Discussion in 'The Hokey Ass Message Board' started by Fry, Apr 9, 2006.

  1. Fry
    Joined: Nov 14, 2002
    Posts: 990

    Fry
    Member
    from SK, Canada

    Just made up some body mounts today for my sedan. Pretty easy without any work so I thought I'd post..

    1st, I used some inners from my last holesaw cutting. Nice thing about them is that the hole is perfectly centered.
    2nd, I used my 2.5" holesaw to cut down some hockey pucks, has I read on here they are a good type of rubber to use. With the holesaw the center pilot hole is perfectly centered too.
    3rd, I cut out some right angle triangles out of some 1/4" plate
    4th, I made a jig out of some angle iron laying around, bolted some 1.5" square tubing to the circle plate and jig to space the gussets right, the laid the gussets there and c-clamped them in place and welded, perfect 90 degrees.
    5th, since I'm paranoid I welded the inside of the gusset too. I just used some more tubing to keep if from warping.
    6th, Theres what it looks like with..
    7th, I didn't get a chance to weld them to the frame today but what I'll do is just lay a small piece of 1/4" steel on top of the frame and lay some tubing across the rails and clamp the mount to it and weld it on. Giving me a 1/4" of space for the rubber.
     

    Attached Files:

  2. Ruiner
    Joined: May 17, 2004
    Posts: 4,141

    Ruiner
    Member

    I have always been told not to use hockey pucks because they have a tendency to split and crack easily...but those do look nice...I'll have to remember that when it's time for me to make new body mounts for the gasser...
     
  3. Hackerbilt
    Joined: Aug 13, 2001
    Posts: 6,250

    Hackerbilt
    Member

    I've used pucks before and had no trouble, although it doesn't get super hot up here and that could have an effect in the lower States I suppose.

    The last vehicle I made bodymounts for I used rollers for a boat trailer. One roller becomes two bodymounts...4 pieces...a thicker donut upper cushion and a smaller lower one for two mounts.
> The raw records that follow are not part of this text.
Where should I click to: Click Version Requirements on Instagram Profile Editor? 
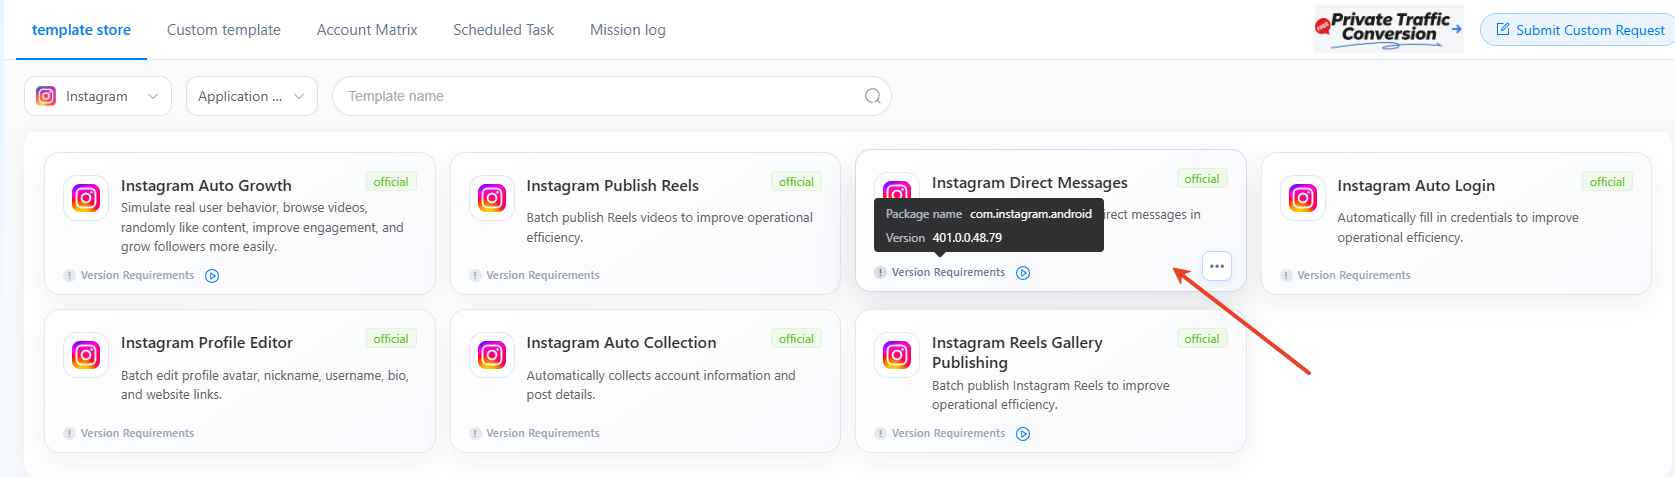point(137,433)
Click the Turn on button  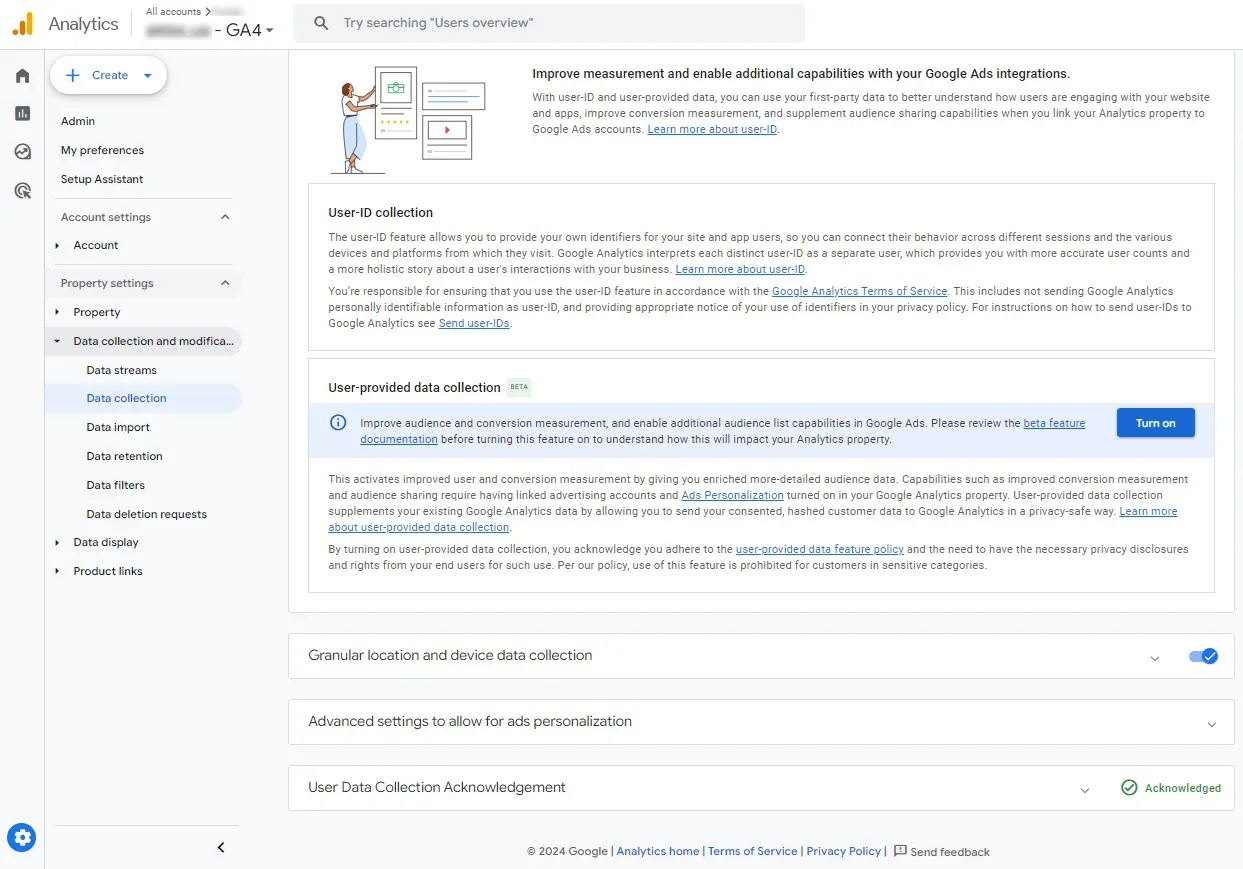1155,423
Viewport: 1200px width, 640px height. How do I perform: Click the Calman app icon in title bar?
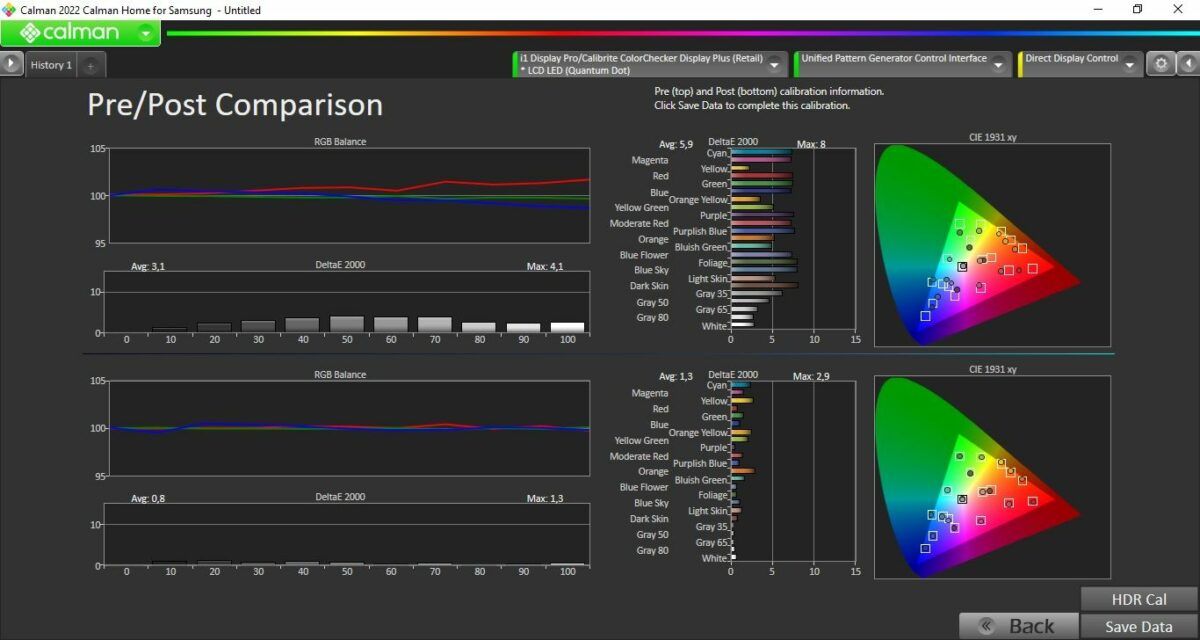(x=9, y=9)
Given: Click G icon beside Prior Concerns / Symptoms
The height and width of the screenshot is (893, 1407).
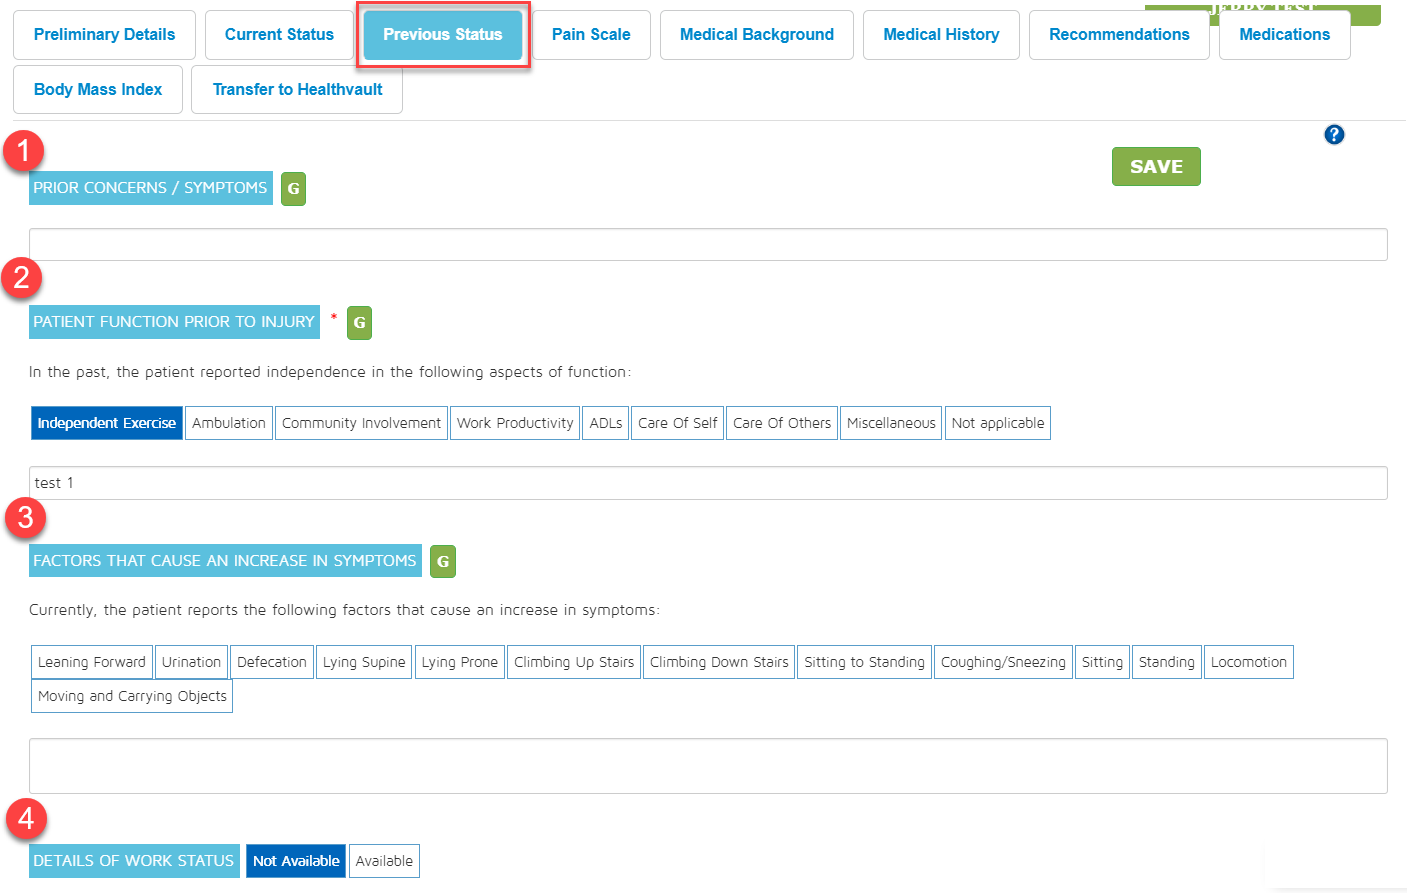Looking at the screenshot, I should pyautogui.click(x=293, y=189).
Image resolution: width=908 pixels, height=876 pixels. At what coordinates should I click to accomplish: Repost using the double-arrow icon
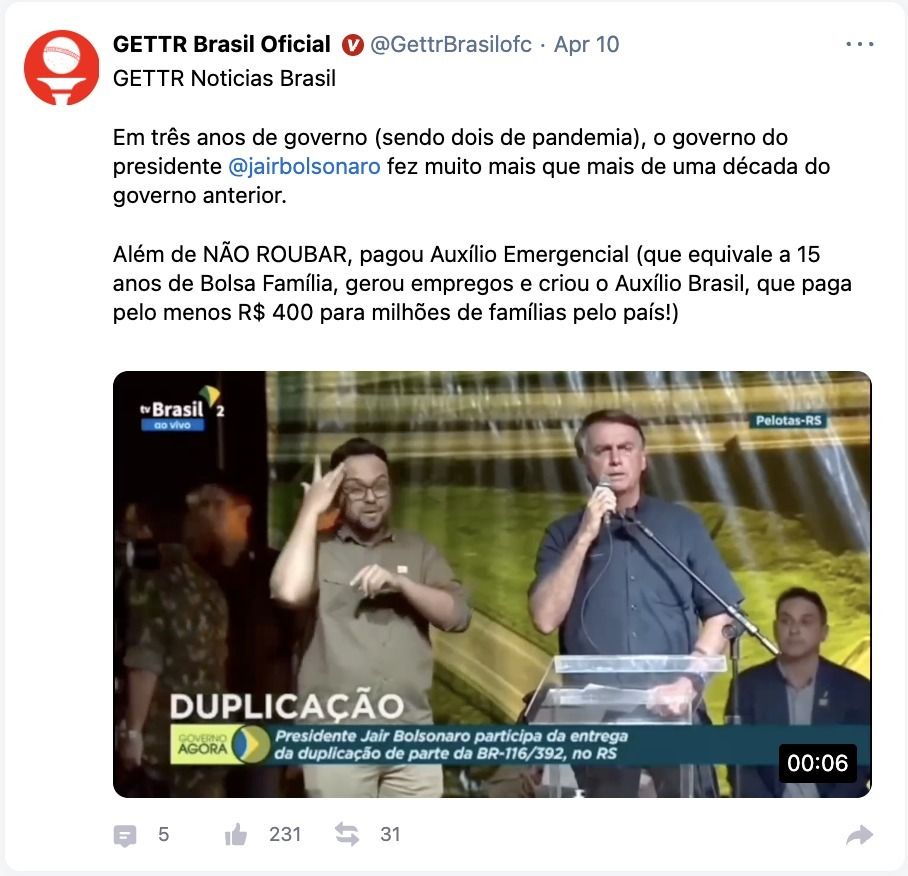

Doesn't have the "look" of a puck either, but FRY isn't gonna have that problem anyway as he holesawed those CT specials.

    Boat rollers are available in rubber or URETHANE if your more inclined to use that.

    I've seen pucks used up here for the past 25 years and never did see one crack. I'd be wary of stacking them though, as in a poorboy 4x4 bodylift. Too much movement going on then and I imagine THATS where they got the bad name.

    Not putting in a bodylift are ya FRY!?!? Hahaha...
     
  4. Fry
    Joined: Nov 14, 2002
    Posts: 990

    Fry
    Member
    from SK, Canada

    yeah I heard about the bodylift pucks. Not dead set on pucks but if the general concensious is if they suck then I'll toss them, if people have been using them and liking them then I keep em. Better than baler belts which I had thought of earlier.
     
  5. Ruiner
    Joined: May 17, 2004
    Posts: 4,141

    Ruiner
    Member

    I like the idea of rubber or urethane boat trailer rollers, and they're pretty easy to come by up in MN...and you're right, come to think of it everytime I'd heard bad things about hockey pucks was in reference to body lifts...maybe they are good enough for body mounts, but I'd think they'd be a little stiff...then again, so would urethane...
     
  6. Hackerbilt
    Joined: Aug 13, 2001
    Posts: 6,250

    Hackerbilt
    Member

    Boat rollers really look the part once cut to size and the rubber versions are softer than a puck. The Urethane versions are WAY more expensive and I doubt they're any better.
    We used the rubber type on a friends project...cost him under $20.00 as opposed to the $150-160.00 for the aftermarket Urethane mounting kit he was gonna buy.
    That for just SIX bodymounts!(The rad mounting being a different setup that needs no rubber mounts.)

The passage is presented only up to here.